L’essor actuel de l’économie marocaine repose principalement sur les investissements massifs engagés ces dernières années. Cependant, cette dynamique ne se traduit pas encore par une amélioration tangible du quotidien des familles. Les données du dernier rapport de la banque mondiale sur la situation économique du pays confirment cette tendance.
des investissements records, mais des retombées limitées
Les investissements ont connu une hausse spectaculaire de 16,3 % en 2025, après déjà 14 % en 2024. Cette accélération s’explique en grande partie par les grands projets d’infrastructure, notamment ceux liés à l’organisation de la coupe du monde 2030. Le secteur de la construction a ainsi enregistré une croissance de 6,7 %, tandis que les investissements privés montrent des signes de reprise progressive.
Les dépenses publiques, quant à elles, ont augmenté de 5,1 % en 2025. Cette progression s’explique par l’extension des programmes de protection sociale, l’augmentation des salaires dans la fonction publique et le renforcement des services publics.
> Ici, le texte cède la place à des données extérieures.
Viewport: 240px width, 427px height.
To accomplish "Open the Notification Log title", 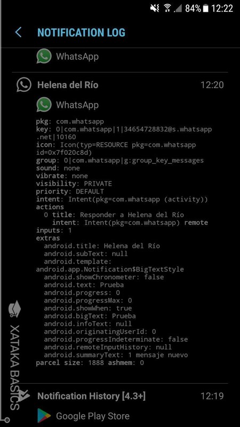I will (x=82, y=33).
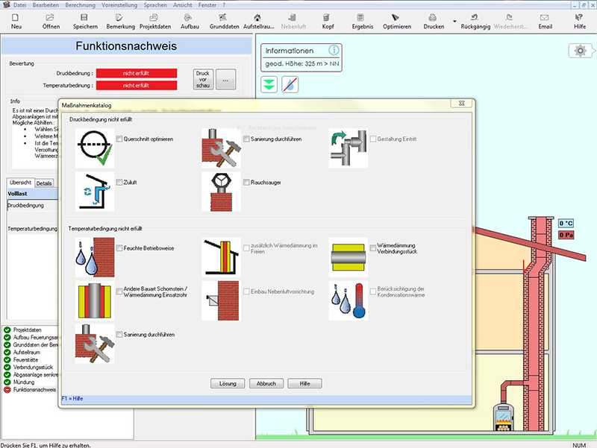The height and width of the screenshot is (448, 597).
Task: Tick the Feuchte Betriebsweise checkbox
Action: (x=120, y=248)
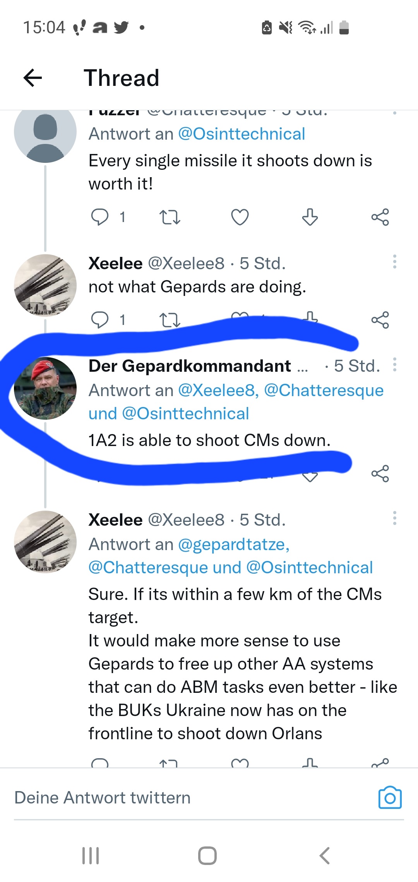
Task: Open more options for Xeelee's first tweet
Action: coord(394,262)
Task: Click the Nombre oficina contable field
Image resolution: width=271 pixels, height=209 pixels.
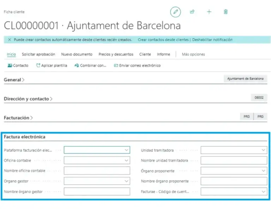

la consommation des ménages en difficulté
La consommation privée, elle, suit une trajectoire bien moins dynamique. Après une croissance de 4,7 % en 2023 et 3 % en 2024, elle n’a progressé que de 1,2 % en 2025. Malgré une inflation maîtrisée (0,8 %) et un regain de confiance des ménages, ces derniers ne parviennent pas à bénéficier pleinement de la reprise économique.
Cette situation met en lumière une économie encore très dépendante de la commande publique et des grands chantiers. Les retombées de cette croissance ne se répercutent pas encore suffisamment sur le pouvoir d’achat des marocains.
un rééquilibrage attendu dans les années à venir
Selon les projections de la banque mondiale, un rééquilibrage progressif devrait s’opérer dans les prochaines années. Une fois les grands projets d’infrastructure achevés, la croissance devrait davantage reposer sur la consommation privée et le secteur privé. Avec une inflation en baisse et des revenus réels en hausse, la consommation des ménages pourrait atteindre 4,8 % d’ici 2028. En attendant, l’économie marocaine reste tirée par des investissements massifs, bien plus que par le portefeuille des familles.